If we don’t escape predators, we die. If we use more energy than we gain in those efforts, we fail to survive. This is true for individuals, families, societies and ecosystems – regardless of species.
Every living thing passionately seeks to survive and reproduce. As a result of that relentless quest, our nervous systems have evolved a genius for assessing risk.
Even a virus can balance the value of seeking nutrients in its environment against the risk of using too much energy in that pursuit. It weighs its need to escape toxins and predators that might harm it against the cost of the energy it takes to avoid them.
After all, the world is a very dangerous place. Without exception, organisms that can’t master that skill go extinct – so every species that survives on our planet today is born with that ability.
This eons old dynamic lives at the intersection of two interdependent natural processes well known to science. The first is known as the Second Law of Thermodynamics, or entropy.
Many scientists consider entropy the most universal law of nature. The Second Law states that all energy and mass in the universe is running down – or said more accurately – seeking a lower and more stable state of activity.

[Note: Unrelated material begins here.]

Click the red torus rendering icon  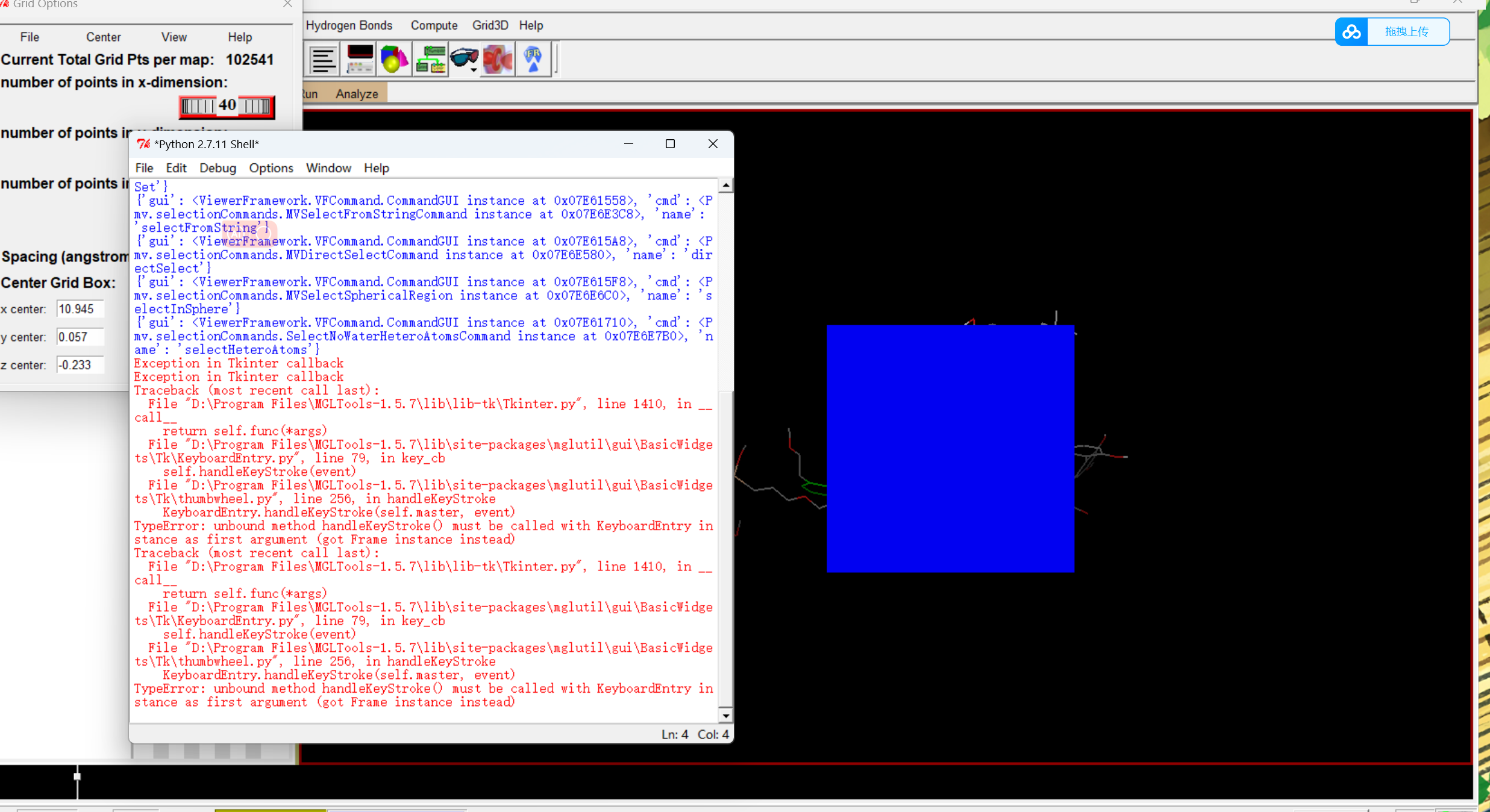[498, 60]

Living things are what is called “negentropic”. Life is the only known phenomena in the universe that actively works against entropy.
Time has turned mountains to sand and oceans to deserts. Nothing of the physical world we see today existed when life began, yet living things survive.

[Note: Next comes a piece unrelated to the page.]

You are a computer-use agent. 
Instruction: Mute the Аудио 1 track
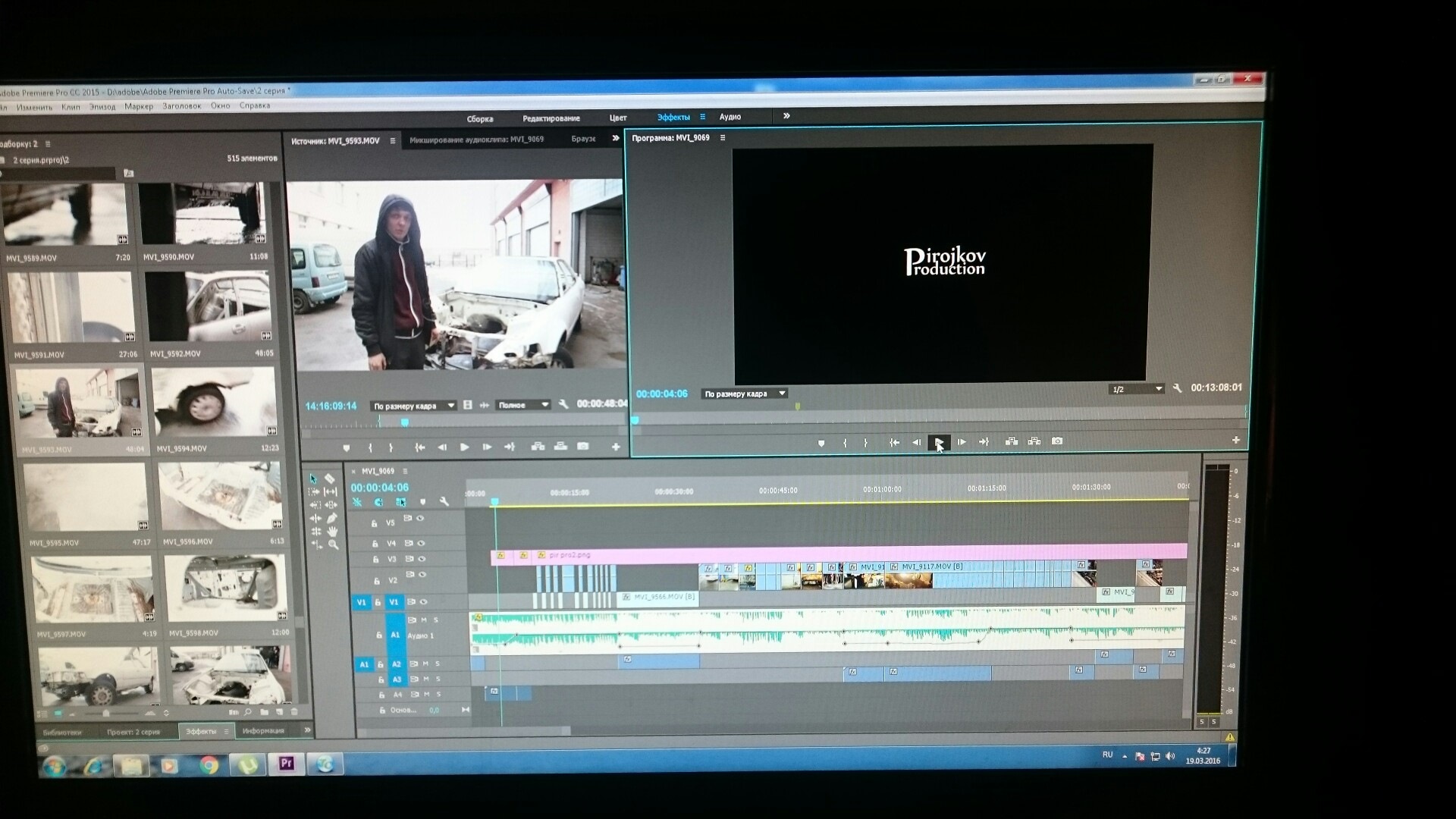pyautogui.click(x=423, y=620)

The second universal process is natural selection. Through consumption and reproduction, organisms push copies of themselves – sometimes with variation - into the future.
You and I consume plants and other animals in order to get the energy we need to survive, converting their bodies into a more “stable” form we call sewage. We are born and inevitably die, but if we survive long enough to pass our DNA on to the next generation, the essence of our form survives.
What this means is that living things have a natural genius for weighing the benefits of an action against its risks. Human beings intuitively know when a relationship, or our internal wellbeing, or an environment is out of balance.
Though we may not be consciously aware of the interdependent nature of our lives – we sense it naturally. We feel uneasy and anxious when we sense things lack equilibrium.
We have evolved this “sixth sense” because over the millions of years during which our kind evolved we have survived the collapse of that balance many times.
When nature at all levels reaches a certain level of instability, it suffers a catastrophic collapse until it finds a new, more stable state.
We know when too many predators die in an eco-system; food species overpopulate, consume the available resources, then suffer a catastrophic die off. We know when we plant the same crop over and over we deplete the soils and our yields decline.
We know when a marriage or partnership loses its balance, peace and love are lost. We know when nations fail to find stability, war erupts.
We know it from simple every day experiences. We know every time we boil water, every time the minor irritations of life burst into anger, every time a flirty smile on a pretty face inspires a fit of passion.
Right now our world is dangerously close to precipitous collapse in a variety of realms. More and more of us feel an uneasy sense of impending danger.
We know we are overpopulating the planet at an alarming rate. We know we are consuming our available resources faster than we can replace them.
We know our fossil fuel based existence is not sustainable. We are in a race to develop antibiotics to kill disease micro-organisms faster than they can evolve into new and potentially more virulent strains.
Our built environment is expanding in the face of that population pressure to the point that we are altering the temperature of the planet, polluting our oceans, depleting our water supply, destroying the diverse web of species that maintain the balance of natural systems.
We know this and it haunts us.
We know that the forces that separate us – nationalism, tribalism, racial and religious differences, and economic inequities – are at war with new and emerging social movements that can bring us together.
We know this. We feel powerless and afraid.